Por outro lado, se as civilizações são incapazes de garantir a ausência de
conflitos dentro de si mesmas, é formidável constatar como conseguem unir os Estados
quando há uma provável ameaça externa. Novamente, o caso da civilização islâmica é
emblemático. Quando, no início de 2006, um jornal dinamarquês publicou algumas charges de
Maomé, assistiu-se a intenso movimento islâmico contra o Ocidente e, principalmente, contra
a Dinamarca. É interessante notar que não foi apenas a população de Estados islâmicos que se
insurgiu contra as charges dinamarquesas ao sair enfurecida às ruas ou ao boicotar os produtos
dinamarqueses, mas também o governo desses Estados reclamou retratação formal por parte
do governo de Copenhague e exigiu punição aos responsáveis pelas charges.
O alinhamento dos Estados islâmicos configura-se de modo claramente cultural.
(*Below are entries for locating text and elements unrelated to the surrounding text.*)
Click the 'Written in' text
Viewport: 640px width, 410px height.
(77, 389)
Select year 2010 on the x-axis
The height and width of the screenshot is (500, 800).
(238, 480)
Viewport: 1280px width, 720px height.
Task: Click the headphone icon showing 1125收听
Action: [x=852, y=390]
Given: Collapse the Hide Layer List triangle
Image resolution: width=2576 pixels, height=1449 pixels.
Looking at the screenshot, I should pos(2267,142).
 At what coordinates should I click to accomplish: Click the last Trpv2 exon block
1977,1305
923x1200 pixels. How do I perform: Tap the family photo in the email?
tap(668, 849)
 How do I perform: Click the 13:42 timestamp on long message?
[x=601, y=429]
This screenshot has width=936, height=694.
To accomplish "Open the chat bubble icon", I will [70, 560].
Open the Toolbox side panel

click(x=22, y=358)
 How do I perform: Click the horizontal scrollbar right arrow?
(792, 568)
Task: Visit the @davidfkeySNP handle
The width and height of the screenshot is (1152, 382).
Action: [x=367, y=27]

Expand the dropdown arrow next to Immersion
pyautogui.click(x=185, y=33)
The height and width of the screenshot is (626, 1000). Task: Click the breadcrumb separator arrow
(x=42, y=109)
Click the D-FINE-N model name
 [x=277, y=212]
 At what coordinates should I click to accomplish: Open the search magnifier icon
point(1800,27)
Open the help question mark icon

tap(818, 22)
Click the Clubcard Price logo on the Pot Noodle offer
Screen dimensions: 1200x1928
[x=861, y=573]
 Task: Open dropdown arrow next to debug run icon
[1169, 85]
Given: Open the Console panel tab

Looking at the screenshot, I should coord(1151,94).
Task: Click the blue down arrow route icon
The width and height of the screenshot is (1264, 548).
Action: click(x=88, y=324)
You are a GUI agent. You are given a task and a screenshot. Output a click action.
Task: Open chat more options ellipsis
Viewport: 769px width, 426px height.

Um suposto insulto é tomado como um insulto a todos os islâmicos. Também os Estados
ortodoxos, sempre que se encontraram em conflito com Estados de outras civilizações
119
apelaram principalmente à Rússia, maior Estado ortodoxo e centro da civilização ortodoxa. O
Ocidente, por sua vez, apresenta discordâncias dentro de si mesmo, em parte por possuir dois
centros, os Estados Unidos e a União Européia, mas, ao mesmo tempo, exibe certa consciência
de sua unidade civilizacional.
A incongruência entre as fronteiras políticas e as fronteiras culturais, assim,
torna-se o elemento deflagrador dos conflitos. Estados pertencentes a diferentes civilizações
que mantêm relações conflituosas, muito provavelmente, verão surgir conflitos ao longo de
suas fronteiras, principalmente se houver incongruência entre elas.
Ao tornar-se o componente essencial da ordem mundial do pós-Guerra Fria, a
cultura fortalece as identidades civilizacionais e evidencia sua própria territorialização. Então,
quando as fronteiras culturais não coincidem com as fronteiras políticas, as identidades podem
tornar-se o princípio desencadeante dos conflitos culturais e territoriais. Uma vez que a cultura
somente se realiza territorialmente, os conflitos culturais refletir-se-ão no território.
É dessa forma que a cultura faz com que os Estados propendam a redefinir-se
com base nela. Em outras palavras, os Estados tendem a alterar suas fronteiras e a reorganizar
sua estrutura territorial interna segundo linhas culturais. Os conflitos ucranianos, apesar de
extremamente agressivos e a despeito de uma ameaça de secessão, não foram suficientemente
fortes para alterar a estrutura territorial ucraniana, ao contrário do que aconteceu na
Iugoslávia, que se fragmentou, na Bósnia, que se viu forçada a transformar-se em uma
federação, e no Sudão, que teve de conceder autonomia à sua porção meridional, étnica e
culturalmente diferente do norte do Estado sudanês.
Assim, a cultura, desenvolvendo-se em turnos de ruptura conceitual, de
conceito estritamente material, passou a designar as questões do espírito. Da realidade rural,
120
passou à vida urbana, para dela nunca mais dissociar-se. Agora assiste-se a nova mudança. De
componente secundário da antiga ordem mundial, passou a ser componente essencial. A
cultura tornou-se a parte elementar do sistema que compõe a ordem mundial do pós-Guerra
Fria. O território, estreitamente ligado à cultura, assume também nova importância. Destarte,
para empreender análise apropriada da ordem mundial do pós-Guerra Fria, é salutar examiná-
la sob a óptica cultural que, necessariamente, eleva consigo o território.